→ The task:
The lines to copy from the data below are those that hold the string "will".

(Collected data)
○ ○ ○ ○ ○ ○ ○
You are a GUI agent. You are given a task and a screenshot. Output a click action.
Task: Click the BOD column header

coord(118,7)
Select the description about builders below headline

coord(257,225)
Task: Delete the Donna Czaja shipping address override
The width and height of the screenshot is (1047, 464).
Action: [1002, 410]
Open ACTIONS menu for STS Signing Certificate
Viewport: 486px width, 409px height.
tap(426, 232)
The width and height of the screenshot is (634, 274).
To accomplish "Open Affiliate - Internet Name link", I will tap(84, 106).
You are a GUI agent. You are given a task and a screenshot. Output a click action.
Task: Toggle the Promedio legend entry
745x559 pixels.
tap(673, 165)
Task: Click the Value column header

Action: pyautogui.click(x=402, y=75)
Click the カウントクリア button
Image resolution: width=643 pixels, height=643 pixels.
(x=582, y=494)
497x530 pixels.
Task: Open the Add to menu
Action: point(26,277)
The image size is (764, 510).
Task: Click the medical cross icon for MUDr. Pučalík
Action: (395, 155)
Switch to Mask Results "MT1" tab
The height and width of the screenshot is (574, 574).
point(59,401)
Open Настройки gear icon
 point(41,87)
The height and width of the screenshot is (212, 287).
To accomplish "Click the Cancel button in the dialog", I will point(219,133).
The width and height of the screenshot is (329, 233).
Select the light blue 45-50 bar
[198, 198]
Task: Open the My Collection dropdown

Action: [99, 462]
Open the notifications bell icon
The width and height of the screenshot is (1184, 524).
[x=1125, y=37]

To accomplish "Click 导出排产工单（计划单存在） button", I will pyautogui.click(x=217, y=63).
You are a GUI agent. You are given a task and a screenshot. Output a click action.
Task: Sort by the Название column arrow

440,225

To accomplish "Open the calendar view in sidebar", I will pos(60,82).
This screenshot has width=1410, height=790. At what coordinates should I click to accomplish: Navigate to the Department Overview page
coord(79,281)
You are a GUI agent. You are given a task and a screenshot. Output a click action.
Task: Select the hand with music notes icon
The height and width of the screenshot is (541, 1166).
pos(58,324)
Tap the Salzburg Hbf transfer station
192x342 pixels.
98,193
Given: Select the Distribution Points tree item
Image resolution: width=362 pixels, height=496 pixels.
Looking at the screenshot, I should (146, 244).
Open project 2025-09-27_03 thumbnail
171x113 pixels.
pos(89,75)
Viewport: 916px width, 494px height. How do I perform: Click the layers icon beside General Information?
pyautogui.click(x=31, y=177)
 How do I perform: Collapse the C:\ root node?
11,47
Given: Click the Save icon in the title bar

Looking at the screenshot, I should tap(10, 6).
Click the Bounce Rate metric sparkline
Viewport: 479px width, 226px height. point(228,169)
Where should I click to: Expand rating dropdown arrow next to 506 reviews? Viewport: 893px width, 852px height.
○ ○ ○ ○ ○ ○ ○
→ Completed task:
To accomplish "Open Affiliate - Internet Name link", I will tap(84, 106).
To accomplish "Click the Cancel button in the dialog", I will point(219,133).
To accomplish "Click 导出排产工单（计划单存在） button", I will pyautogui.click(x=217, y=63).
To accomplish "Open the calendar view in sidebar", I will pos(60,82).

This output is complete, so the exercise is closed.